*** DATA UNDER STUDY ***

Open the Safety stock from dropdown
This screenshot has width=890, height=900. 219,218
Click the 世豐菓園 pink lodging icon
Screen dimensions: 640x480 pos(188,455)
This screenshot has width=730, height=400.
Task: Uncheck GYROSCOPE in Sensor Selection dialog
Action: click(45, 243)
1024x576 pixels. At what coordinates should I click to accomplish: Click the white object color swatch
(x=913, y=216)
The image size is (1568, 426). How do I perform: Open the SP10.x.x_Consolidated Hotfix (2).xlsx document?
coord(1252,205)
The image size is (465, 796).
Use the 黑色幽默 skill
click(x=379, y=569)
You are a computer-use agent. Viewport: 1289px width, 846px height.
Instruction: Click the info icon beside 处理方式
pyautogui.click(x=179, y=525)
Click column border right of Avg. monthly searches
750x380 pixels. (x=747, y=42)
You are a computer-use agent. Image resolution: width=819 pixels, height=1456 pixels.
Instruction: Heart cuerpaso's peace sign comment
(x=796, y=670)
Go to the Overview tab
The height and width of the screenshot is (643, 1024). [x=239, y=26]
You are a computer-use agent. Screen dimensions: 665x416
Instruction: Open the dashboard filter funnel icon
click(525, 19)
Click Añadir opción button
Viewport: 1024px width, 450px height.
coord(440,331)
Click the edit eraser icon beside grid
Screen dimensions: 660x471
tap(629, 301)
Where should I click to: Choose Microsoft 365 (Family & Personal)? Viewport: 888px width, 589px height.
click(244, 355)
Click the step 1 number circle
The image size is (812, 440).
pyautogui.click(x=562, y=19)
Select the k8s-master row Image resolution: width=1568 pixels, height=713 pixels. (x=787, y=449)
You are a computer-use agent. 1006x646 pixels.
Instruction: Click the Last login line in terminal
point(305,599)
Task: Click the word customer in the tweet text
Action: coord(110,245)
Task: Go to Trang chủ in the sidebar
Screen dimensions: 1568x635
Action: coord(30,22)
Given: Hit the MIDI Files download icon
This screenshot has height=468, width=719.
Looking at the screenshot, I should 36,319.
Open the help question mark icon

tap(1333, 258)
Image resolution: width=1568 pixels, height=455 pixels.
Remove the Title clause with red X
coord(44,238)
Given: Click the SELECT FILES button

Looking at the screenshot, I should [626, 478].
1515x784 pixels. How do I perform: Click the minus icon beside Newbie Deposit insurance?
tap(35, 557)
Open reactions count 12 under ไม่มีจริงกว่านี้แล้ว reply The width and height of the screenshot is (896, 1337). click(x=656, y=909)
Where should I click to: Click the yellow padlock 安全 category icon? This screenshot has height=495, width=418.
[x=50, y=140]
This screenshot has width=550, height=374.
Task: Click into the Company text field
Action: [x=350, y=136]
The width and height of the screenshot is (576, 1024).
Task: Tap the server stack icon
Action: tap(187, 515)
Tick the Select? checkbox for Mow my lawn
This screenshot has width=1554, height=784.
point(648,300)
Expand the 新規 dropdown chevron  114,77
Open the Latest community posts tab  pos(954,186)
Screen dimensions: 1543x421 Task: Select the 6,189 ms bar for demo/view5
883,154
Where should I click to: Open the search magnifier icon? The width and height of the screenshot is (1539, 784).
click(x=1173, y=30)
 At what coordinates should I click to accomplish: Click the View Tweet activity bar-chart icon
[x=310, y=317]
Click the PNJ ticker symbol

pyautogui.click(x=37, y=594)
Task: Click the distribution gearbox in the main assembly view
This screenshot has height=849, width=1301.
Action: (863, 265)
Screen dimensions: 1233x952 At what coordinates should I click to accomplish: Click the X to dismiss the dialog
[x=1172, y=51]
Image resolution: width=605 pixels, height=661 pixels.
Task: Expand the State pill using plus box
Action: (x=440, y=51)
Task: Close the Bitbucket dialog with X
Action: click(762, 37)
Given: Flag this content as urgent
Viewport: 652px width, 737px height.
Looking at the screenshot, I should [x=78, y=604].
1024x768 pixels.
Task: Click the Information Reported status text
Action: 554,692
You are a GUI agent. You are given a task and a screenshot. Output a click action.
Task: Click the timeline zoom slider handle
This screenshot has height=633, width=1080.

*** End of DATA UNDER STUDY ***

#### TRY IT:
Only a word-for-word repetition of the lines from the one containing "Expand the 新規" to the final line of the data above counts as the answer.

#### WRITTEN SOLUTION:
Expand the 新規 dropdown chevron  114,77
Open the Latest community posts tab  pos(954,186)
Screen dimensions: 1543x421 Task: Select the 6,189 ms bar for demo/view5
883,154
Where should I click to: Open the search magnifier icon? The width and height of the screenshot is (1539, 784).
click(x=1173, y=30)
 At what coordinates should I click to accomplish: Click the View Tweet activity bar-chart icon
[x=310, y=317]
Click the PNJ ticker symbol

pyautogui.click(x=37, y=594)
Task: Click the distribution gearbox in the main assembly view
This screenshot has height=849, width=1301.
Action: (863, 265)
Screen dimensions: 1233x952 At what coordinates should I click to accomplish: Click the X to dismiss the dialog
[x=1172, y=51]
Image resolution: width=605 pixels, height=661 pixels.
Task: Expand the State pill using plus box
Action: (x=440, y=51)
Task: Close the Bitbucket dialog with X
Action: click(762, 37)
Given: Flag this content as urgent
Viewport: 652px width, 737px height.
Looking at the screenshot, I should [x=78, y=604].
1024x768 pixels.
Task: Click the Information Reported status text
Action: 554,692
You are a GUI agent. You are given a task and a screenshot. Output a click action.
Task: Click the timeline zoom slider handle
This screenshot has height=633, width=1080.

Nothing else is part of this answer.